_EXERCISE_. Keep to one stretch of the data below, the lines from the one with "Image resolution: width=1176" up to and including the one with "Task: Click the 검사 완료 button", and return that stretch exactly.

[Stored items]
____________
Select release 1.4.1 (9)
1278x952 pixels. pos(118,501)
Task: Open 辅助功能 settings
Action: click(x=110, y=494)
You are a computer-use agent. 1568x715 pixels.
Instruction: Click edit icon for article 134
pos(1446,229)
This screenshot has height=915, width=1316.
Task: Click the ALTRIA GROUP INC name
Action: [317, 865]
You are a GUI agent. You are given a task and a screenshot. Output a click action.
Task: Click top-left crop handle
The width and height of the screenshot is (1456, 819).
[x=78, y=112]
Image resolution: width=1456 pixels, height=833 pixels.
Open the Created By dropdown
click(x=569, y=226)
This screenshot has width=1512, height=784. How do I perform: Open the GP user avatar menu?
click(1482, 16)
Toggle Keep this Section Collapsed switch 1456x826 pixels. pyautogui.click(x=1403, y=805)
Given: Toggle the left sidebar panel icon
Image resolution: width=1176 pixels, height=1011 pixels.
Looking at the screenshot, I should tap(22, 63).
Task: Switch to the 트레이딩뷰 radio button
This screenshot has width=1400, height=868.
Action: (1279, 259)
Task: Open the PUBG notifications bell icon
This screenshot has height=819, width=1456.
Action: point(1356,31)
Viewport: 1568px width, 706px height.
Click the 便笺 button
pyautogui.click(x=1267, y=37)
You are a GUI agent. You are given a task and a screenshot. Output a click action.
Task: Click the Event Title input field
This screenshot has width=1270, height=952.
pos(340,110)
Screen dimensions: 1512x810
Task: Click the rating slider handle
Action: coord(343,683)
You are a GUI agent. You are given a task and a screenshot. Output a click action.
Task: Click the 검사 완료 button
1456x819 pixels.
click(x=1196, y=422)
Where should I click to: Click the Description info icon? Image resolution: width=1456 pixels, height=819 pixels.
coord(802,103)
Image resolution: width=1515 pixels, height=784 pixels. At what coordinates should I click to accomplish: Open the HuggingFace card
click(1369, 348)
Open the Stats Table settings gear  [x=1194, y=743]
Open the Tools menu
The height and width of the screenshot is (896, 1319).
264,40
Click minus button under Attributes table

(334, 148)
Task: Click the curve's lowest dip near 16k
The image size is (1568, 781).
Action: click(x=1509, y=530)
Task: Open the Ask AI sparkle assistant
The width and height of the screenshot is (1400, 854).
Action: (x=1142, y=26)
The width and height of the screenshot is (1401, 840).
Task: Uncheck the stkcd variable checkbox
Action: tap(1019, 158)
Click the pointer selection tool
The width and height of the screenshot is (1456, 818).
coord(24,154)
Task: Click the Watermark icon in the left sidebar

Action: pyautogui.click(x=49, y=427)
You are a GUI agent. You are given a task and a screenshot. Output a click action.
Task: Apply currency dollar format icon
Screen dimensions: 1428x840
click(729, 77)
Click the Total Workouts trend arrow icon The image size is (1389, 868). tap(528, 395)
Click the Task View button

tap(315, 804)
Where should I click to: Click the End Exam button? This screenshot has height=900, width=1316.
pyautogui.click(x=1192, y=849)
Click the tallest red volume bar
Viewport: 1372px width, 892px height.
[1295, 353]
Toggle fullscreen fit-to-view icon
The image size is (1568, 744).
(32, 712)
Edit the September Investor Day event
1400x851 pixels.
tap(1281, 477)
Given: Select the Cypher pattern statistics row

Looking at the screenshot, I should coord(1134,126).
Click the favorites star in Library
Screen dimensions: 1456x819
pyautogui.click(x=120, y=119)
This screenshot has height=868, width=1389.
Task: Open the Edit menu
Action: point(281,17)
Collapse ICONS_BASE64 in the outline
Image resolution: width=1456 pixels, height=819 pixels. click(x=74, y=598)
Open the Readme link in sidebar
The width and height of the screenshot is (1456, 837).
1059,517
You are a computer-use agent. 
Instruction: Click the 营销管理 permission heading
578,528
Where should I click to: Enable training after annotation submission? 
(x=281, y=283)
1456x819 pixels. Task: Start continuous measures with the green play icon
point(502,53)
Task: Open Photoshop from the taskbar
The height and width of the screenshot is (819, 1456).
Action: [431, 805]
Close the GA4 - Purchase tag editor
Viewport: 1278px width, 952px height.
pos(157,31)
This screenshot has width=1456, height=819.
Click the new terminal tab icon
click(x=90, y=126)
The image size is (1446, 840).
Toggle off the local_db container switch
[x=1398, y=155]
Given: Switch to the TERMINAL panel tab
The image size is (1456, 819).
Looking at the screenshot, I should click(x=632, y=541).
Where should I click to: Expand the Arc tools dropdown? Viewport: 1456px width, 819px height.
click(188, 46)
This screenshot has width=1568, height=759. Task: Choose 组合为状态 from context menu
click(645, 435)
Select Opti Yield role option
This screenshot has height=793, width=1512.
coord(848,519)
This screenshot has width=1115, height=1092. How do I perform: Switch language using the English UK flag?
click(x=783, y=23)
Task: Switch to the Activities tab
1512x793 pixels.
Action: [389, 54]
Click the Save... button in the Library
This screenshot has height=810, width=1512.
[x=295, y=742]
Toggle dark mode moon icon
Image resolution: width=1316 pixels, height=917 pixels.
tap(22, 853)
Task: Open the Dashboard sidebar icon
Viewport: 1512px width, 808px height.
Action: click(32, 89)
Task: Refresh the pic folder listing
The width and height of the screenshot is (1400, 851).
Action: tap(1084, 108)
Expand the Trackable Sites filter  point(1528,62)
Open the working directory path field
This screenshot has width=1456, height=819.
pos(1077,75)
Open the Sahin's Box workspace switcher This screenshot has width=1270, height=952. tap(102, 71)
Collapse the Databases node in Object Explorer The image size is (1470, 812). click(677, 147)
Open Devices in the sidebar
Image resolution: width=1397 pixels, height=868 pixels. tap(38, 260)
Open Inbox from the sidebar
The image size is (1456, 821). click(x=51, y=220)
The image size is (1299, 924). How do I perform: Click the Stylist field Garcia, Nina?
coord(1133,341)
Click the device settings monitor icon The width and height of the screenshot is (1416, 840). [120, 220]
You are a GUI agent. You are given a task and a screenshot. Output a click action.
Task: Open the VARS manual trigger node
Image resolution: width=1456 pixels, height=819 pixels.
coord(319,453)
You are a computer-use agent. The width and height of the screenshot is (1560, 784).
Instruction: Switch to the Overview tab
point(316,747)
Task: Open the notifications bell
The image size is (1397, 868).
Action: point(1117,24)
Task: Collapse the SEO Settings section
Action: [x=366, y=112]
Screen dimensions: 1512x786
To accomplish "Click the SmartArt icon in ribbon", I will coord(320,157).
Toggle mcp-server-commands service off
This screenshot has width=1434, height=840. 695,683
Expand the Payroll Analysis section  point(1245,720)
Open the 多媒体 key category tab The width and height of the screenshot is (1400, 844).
____________
_REPLY_.
Image resolution: width=1176 pixels, height=1011 pixels.
Looking at the screenshot, I should tap(22, 63).
Task: Switch to the 트레이딩뷰 radio button
This screenshot has width=1400, height=868.
Action: (1279, 259)
Task: Open the PUBG notifications bell icon
This screenshot has height=819, width=1456.
Action: point(1356,31)
Viewport: 1568px width, 706px height.
Click the 便笺 button
pyautogui.click(x=1267, y=37)
You are a GUI agent. You are given a task and a screenshot. Output a click action.
Task: Click the Event Title input field
This screenshot has width=1270, height=952.
pos(340,110)
Screen dimensions: 1512x810
Task: Click the rating slider handle
Action: coord(343,683)
You are a GUI agent. You are given a task and a screenshot. Output a click action.
Task: Click the 검사 완료 button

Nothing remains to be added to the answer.